—Arriba, en el cielo manchado de puntos brillantes, vive la Tahui—hizo una pausa para observar la reacción de los presentes. Al quedar conforme, continuó—. Un ser mítico que come almas recién descarnadas y se regocija con la caída del Fiju.
Nadie le prestaba atención alguna a la caótica tormenta que estaba fuera. Pareciera como si el tiempo se hubiese detenido, y sus almas estuviesen lejos; allá dónde el narrador decía que se encontraba la fantástica criatura.
—Cuando el cielo se torna negro, es que la Tahui está enferma o furiosa; cuando se pone blanco, está en paz; cuando pasa a un tono más gris que nada, y de él caen lágrimas dulces, la Tahui llora por su vida perdida—Hujik hizo otra pausa, esta vez para recuperar el aliento y humedecerse los labios.
—¿Y por qué perdió su vida?—preguntó un pequeño Gueido llamado Fuhel con ojos tan profundos y a la vez tan iluminados, que recordaban a los de un ave regocijándose al aprender a volar.
Hujik frunció los labios, molesto por la interrupción, pero trató de suavizarlos de inmediato.
—Ya viene, ¿por qué no esperas a que siga contando?—pidió el narrador arqueando una ceja y esperó a que el pequeño asintiera en silencio—Bien. No interrumpas.
Dos niños se susurraron algo comprometedor, y una mujer se removió bajo el cálido peso del niño que yacía sentado en su regazo.

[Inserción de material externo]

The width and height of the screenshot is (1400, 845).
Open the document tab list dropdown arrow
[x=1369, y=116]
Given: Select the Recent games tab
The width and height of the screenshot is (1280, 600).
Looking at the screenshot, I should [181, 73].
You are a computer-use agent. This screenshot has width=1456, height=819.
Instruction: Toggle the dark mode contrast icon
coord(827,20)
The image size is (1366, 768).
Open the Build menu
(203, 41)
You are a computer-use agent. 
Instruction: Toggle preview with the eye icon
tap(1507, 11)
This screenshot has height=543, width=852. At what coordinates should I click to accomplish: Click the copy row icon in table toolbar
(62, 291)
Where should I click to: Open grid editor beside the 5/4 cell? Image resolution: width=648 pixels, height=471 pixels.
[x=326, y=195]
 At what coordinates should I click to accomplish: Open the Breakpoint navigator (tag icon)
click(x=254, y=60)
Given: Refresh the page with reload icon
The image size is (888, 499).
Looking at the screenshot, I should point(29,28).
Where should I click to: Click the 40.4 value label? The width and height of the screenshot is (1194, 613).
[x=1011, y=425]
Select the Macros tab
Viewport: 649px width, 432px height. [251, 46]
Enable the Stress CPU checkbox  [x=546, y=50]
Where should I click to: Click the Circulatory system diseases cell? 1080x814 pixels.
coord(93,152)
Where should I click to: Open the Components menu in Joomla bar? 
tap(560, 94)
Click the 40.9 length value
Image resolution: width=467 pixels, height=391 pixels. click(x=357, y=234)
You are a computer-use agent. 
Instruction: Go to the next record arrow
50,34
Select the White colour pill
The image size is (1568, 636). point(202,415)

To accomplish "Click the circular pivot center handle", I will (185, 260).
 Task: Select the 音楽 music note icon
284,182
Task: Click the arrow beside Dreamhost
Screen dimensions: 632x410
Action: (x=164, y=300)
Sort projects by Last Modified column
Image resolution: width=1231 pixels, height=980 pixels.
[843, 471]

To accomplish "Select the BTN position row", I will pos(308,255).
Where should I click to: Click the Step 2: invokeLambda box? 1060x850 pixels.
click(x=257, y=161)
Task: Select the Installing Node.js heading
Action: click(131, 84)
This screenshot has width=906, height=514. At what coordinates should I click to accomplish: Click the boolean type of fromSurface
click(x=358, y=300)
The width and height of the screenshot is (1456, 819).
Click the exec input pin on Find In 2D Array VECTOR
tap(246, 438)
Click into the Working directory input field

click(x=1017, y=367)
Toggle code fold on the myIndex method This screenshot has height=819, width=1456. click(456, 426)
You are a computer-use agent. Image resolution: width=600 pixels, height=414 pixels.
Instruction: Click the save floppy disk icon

—Como decía, la Tahui no siempre fue lo que fue. De hecho, posiblemente ya no sea lo que estoy contando—el narrador enfatizó las últimas palabras para captar mejor la atención de los presentes—, pero, ¿acaso no es verdad que nosotros no hemos sido siempre nosotros? Eso mismo le pasó a esta criatura; guardiana del cielo y portadora de la vida misma.
«La Tahui tiene—o tenía—forma de un gran dragón alargado, con escamas de fuego mismo, ojos de una piedra preciosa, colmillos tan filosos como el aire, y bigotes tan puros como el agua.
—¿Por qué su cuerpo era diferente en cada cosa?—esta vez fue Tiwer la que realizó la pregunta. Por supuesto que Hujik no quedó complacido con la interrupción de la niña, y se limitó a cruzarse de brazos, negar con la cabeza suavemente y suspirar.
—¿No pueden estarse callados para que pueda seguir con la historia?—terció el narrador, ofendido—Les prometo que sus dudas serán respondidas, ¡pero dejen de preguntar cuando yo hablo! Así, todo mundo se comprometió consigo mismo a mantener los labios sellados por el resto del relato, y Hujik sonrió suavemente, emocionado por lo que acontecería a continuación.